A new rule created by President Trump took effect Jan. 1 and medical facilities are not happy. U.S. hospitals and other medical facilities are now required to provide transparency and list prices of medical services online and update them annually after one of the President’s 2016 signature campaign promises took effect.

Previously, hospitals only needed to provide standard pricing to people and only make it available upon request.

The guidelines and effective date, announced in August, require hospitals to list their prices online in an easily readable format, according to the Centers for Medicare and Medicaid Services. The rule also mandates that they update the information at least once a year, or more often if the prices change.

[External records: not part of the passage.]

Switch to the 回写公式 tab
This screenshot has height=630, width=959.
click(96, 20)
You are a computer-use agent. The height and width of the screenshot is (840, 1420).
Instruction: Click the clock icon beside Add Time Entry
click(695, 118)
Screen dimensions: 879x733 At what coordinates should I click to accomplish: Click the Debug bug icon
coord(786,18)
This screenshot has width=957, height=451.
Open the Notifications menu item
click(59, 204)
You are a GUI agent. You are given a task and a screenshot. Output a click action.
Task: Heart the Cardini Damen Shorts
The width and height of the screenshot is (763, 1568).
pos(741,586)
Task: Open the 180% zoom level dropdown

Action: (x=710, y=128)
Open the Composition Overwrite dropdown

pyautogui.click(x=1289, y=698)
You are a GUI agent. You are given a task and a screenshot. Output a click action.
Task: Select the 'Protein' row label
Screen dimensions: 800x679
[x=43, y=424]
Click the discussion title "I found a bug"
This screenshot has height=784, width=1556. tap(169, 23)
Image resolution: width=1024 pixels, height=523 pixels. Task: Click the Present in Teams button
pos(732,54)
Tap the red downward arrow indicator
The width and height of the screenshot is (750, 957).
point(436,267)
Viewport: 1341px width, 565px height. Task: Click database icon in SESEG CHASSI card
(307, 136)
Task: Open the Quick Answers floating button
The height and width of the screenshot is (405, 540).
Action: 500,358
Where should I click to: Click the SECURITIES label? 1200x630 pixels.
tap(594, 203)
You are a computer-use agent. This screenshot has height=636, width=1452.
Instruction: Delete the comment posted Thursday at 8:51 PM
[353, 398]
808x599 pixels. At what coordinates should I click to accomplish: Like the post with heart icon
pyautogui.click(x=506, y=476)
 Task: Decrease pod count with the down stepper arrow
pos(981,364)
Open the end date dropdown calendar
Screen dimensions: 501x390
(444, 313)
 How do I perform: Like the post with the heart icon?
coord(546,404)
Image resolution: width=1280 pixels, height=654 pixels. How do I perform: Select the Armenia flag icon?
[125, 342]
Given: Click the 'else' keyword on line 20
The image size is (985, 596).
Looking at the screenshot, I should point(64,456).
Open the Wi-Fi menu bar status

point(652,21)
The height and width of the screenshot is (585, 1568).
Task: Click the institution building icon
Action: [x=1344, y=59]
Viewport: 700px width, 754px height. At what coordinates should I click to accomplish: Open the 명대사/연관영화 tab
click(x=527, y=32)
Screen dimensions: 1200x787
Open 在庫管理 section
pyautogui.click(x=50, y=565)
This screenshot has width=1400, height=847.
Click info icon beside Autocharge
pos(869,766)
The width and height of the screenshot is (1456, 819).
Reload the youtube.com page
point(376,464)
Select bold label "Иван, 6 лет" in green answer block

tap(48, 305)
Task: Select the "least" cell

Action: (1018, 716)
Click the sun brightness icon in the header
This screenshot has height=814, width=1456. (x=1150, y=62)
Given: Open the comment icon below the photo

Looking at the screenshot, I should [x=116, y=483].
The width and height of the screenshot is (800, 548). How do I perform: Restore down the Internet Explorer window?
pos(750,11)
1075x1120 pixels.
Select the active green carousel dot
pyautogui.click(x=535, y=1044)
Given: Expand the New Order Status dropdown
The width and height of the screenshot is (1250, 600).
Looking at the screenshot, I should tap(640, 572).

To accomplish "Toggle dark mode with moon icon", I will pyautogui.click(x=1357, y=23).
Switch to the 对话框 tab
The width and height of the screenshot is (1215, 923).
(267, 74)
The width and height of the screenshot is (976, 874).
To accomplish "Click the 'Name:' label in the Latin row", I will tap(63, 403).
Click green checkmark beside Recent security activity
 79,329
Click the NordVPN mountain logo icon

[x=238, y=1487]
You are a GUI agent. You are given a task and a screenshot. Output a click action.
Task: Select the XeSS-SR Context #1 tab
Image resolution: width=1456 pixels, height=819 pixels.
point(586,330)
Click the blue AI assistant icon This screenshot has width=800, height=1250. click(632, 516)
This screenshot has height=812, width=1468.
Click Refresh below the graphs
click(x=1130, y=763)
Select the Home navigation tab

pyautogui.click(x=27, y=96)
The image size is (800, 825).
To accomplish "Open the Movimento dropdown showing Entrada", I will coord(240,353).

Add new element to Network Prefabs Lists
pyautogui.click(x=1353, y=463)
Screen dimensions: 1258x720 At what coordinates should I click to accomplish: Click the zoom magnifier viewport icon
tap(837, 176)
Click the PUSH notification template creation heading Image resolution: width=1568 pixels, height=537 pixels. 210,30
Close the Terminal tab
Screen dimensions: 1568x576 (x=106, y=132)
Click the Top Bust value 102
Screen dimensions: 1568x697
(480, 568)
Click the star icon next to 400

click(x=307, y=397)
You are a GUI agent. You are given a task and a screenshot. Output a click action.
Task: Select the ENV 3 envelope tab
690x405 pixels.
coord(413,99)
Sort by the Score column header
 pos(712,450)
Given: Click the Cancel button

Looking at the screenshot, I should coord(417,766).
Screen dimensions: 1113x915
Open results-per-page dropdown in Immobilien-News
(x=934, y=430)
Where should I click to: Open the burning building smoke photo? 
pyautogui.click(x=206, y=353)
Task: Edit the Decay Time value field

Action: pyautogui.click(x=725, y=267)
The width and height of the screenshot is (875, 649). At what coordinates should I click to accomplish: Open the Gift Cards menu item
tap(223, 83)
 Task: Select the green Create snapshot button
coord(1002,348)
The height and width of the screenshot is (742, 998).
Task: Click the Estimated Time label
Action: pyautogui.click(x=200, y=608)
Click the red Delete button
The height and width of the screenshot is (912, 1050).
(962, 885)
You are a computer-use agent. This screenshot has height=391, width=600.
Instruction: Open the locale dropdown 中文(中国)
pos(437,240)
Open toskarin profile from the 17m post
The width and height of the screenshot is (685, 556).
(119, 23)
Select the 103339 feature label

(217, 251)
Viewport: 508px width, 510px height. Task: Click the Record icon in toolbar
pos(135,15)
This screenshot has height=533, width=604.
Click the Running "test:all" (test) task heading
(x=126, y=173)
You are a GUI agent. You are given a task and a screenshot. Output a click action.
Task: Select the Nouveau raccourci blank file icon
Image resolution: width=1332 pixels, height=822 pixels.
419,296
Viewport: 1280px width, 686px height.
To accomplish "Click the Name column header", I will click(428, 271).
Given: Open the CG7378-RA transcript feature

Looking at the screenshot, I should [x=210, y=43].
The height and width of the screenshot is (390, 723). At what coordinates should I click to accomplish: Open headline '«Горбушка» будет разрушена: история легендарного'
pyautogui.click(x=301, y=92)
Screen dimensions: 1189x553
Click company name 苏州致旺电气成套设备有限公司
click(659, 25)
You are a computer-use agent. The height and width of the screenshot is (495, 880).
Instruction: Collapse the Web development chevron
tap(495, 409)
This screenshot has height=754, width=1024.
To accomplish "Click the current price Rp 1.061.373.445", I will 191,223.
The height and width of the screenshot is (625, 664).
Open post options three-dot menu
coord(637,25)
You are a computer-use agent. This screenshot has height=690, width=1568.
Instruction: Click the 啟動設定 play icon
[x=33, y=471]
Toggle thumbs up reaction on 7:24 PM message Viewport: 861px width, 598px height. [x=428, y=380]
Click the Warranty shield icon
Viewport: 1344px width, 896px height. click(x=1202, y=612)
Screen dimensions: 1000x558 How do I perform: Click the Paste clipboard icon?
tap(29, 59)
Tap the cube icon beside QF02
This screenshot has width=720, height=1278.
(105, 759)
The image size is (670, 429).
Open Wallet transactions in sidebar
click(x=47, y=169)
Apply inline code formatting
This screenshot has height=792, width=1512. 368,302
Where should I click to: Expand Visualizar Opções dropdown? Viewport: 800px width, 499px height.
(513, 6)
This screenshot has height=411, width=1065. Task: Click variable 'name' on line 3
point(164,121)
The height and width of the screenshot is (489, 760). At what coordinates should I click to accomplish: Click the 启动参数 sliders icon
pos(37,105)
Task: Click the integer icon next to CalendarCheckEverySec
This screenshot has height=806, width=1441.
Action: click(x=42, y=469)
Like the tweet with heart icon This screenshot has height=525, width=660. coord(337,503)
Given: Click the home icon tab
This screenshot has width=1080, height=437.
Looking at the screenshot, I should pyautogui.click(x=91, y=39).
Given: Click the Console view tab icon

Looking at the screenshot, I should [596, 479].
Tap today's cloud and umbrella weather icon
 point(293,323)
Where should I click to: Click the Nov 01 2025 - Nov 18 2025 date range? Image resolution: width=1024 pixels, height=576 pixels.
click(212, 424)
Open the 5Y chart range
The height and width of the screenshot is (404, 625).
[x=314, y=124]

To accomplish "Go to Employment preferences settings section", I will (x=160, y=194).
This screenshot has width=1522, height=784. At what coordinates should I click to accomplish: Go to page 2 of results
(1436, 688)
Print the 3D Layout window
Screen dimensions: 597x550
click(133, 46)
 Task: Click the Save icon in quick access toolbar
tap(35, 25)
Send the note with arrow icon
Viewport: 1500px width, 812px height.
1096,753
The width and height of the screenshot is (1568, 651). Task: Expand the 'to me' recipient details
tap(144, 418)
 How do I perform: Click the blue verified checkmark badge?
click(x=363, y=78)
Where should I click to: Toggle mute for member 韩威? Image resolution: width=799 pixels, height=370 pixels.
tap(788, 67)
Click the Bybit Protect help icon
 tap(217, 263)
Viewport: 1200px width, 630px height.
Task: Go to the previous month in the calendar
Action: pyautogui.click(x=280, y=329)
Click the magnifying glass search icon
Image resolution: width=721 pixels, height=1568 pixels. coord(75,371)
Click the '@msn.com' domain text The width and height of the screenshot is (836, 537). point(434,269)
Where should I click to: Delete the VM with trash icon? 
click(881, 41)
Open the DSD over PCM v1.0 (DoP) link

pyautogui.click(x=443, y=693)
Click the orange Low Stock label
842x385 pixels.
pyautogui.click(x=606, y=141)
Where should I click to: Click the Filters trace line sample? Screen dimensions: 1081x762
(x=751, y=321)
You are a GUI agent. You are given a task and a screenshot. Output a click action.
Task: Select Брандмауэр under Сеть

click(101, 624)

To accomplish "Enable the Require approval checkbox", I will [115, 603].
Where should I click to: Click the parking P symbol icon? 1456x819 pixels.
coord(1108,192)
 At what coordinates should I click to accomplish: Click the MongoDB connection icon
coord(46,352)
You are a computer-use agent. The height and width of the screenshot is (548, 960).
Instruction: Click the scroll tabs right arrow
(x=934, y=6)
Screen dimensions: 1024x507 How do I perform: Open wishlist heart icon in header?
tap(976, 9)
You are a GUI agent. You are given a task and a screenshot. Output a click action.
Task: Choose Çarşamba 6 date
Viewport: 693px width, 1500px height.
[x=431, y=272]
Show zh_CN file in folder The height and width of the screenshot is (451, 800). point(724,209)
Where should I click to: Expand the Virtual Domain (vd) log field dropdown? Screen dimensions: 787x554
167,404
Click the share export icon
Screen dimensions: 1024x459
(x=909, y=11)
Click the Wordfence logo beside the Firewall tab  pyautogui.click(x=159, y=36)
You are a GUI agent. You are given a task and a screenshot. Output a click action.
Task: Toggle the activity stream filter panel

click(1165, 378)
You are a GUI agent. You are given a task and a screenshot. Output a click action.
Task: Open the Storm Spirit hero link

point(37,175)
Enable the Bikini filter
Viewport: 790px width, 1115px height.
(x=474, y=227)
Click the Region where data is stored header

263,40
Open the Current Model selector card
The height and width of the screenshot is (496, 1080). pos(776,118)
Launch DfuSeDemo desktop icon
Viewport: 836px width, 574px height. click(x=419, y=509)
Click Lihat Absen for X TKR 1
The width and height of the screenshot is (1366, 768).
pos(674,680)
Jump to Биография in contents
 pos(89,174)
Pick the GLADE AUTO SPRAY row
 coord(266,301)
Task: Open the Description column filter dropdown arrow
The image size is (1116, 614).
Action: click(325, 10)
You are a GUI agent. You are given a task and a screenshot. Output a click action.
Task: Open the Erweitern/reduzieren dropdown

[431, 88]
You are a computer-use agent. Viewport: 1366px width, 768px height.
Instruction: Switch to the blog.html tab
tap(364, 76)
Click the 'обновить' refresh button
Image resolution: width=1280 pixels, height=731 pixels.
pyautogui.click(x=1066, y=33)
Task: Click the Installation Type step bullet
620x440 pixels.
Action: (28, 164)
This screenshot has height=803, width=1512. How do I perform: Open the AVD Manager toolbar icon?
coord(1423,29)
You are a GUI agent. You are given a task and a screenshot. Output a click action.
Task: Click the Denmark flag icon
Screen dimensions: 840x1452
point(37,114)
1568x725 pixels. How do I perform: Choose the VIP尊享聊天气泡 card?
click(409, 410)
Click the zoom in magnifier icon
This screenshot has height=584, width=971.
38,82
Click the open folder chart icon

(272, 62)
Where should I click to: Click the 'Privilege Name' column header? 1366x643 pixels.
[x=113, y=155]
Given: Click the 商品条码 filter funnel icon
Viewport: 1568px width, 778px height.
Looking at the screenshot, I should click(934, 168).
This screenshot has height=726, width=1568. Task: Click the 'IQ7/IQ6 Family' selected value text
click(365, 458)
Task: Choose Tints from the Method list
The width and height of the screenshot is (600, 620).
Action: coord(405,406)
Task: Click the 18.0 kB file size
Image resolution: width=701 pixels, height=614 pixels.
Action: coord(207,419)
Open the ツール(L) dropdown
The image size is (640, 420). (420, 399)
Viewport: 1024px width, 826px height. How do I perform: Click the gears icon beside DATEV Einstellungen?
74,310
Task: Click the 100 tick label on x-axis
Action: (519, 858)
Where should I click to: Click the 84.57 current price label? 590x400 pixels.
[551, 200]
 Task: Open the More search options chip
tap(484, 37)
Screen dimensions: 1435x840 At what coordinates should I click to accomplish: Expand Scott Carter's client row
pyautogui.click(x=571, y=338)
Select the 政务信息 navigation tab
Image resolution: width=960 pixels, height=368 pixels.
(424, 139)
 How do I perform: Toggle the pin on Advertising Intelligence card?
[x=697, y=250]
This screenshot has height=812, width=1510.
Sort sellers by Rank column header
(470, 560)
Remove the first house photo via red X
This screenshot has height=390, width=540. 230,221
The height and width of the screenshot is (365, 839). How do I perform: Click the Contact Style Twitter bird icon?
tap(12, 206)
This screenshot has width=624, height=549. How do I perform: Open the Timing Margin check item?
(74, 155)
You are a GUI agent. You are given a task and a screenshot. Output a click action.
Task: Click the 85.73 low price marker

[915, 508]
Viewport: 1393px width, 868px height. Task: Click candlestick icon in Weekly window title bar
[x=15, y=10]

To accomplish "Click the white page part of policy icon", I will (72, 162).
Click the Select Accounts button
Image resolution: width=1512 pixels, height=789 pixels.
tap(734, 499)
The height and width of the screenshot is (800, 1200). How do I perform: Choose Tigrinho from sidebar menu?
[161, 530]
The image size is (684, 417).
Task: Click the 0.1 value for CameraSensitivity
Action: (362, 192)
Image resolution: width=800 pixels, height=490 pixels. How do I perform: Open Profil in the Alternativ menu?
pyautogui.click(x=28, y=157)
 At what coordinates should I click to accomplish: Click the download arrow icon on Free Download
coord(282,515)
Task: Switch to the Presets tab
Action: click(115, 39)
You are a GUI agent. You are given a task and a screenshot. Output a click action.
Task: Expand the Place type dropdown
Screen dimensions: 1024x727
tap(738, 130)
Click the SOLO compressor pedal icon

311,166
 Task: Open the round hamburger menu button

The law is seen as a huge victory for patients shopping for the best price of medical services. Previously, when the Affordable Care Act was designed and passed by Democrats in Congress without a single Republican vote, the rule was purposely kept out of what has become known as “ObamaCare.” Democrats had been heavily lobbied by the health care industry and hospital conglomerates who then pumped a record amount of campaign donations into Democrat campaigns in the following election including that of Hillary Clinton.

But lobbyists were not counting on a presidential campaign that was almost totally funded by private money when someone named Donald Trump entered a field of 16 Republican candidates. Trump ran against ObamaCare.

This is part of the Trump administration’s push to increase transparency in the health care industry and drive patient involvement in health care decisions.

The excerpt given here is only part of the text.